While there are many reasons someone can find themselves successful but unfulfilled, let’s talk about just three.

Reason 1: The scarcity mindset says there is a right choice to be made, you just have to figure it out.

It may seem odd that even while earning more than we ever have, a scarcity mindset (“I’m never going to have enough” still holds sway over us.

The scarcity mindset deeply affects how we make decisions. It is no less than functioning in a state of stress or crisis over a long period of time. Our brains don’t make good decisions when we are stressed.

At some level, most people can see that they are not making “good” decisions, although they may not attribute this to their scarcity mindset. The lesson that they will take away from this is that they are failing, doing everything wrong, etc. This compounding shame and judgment may be an attempt for them to correct their own behavior and “teach themselves a lesson.”

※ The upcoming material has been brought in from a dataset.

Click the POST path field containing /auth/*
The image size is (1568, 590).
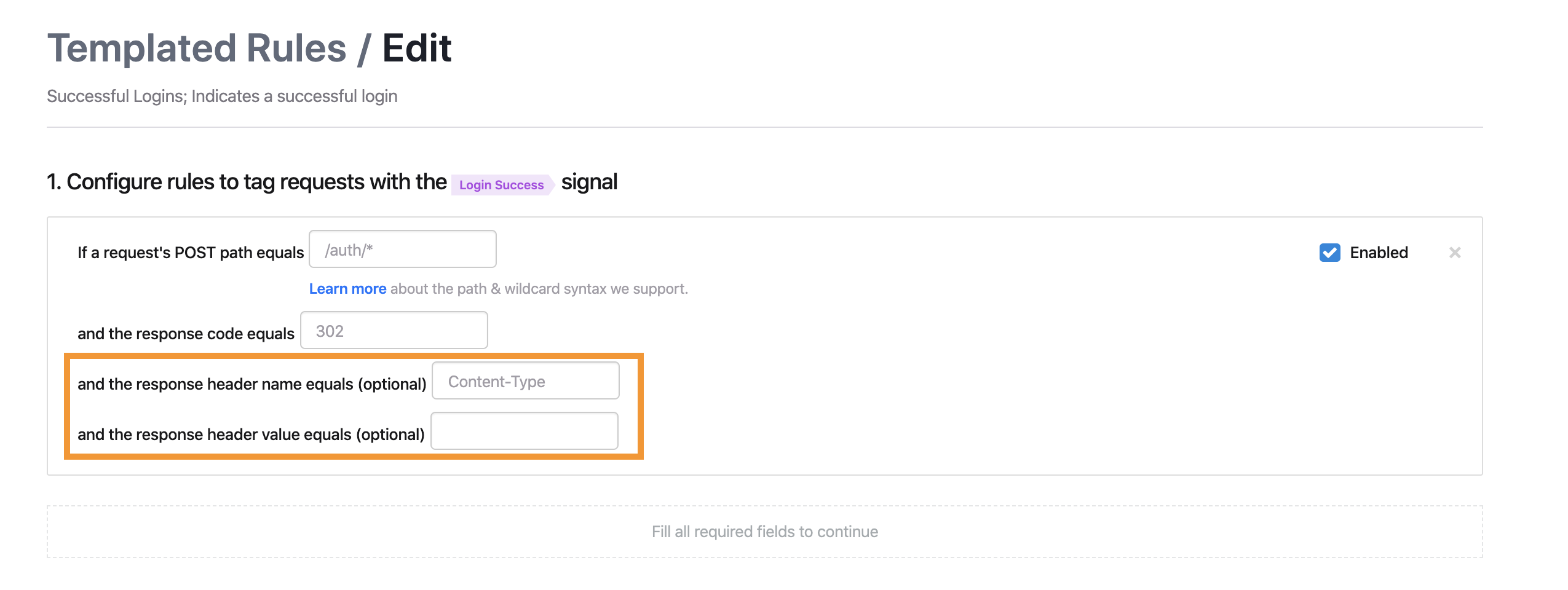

The scarcity mindset has the aura of motivation, and making the “right decisions”. Counterintuitively, relying on the scarcity mindset to make good decisions only reinforces that we can’t be trusted.

Being successful but unfulfilled reinforces that we can’t trust ourselves.

Scarcity mindset presents in one of two ways:
I don’t know when I’m going to have this money again, so I need to save it, lock it down, and restrict myself.
I don’t know when I’m going to have this money again, so I need to use it, spend it, and make use of it now.

In both conditions, we think we are making the “right” decision because we are only solving for one thing, either restriction or present-focused spending. And very often decisions motivated by scarcity give us inconsistent feedback… Sometimes these are great choices, sometimes they are not. That inconsistency means we are likely to shame ourselves for our choices.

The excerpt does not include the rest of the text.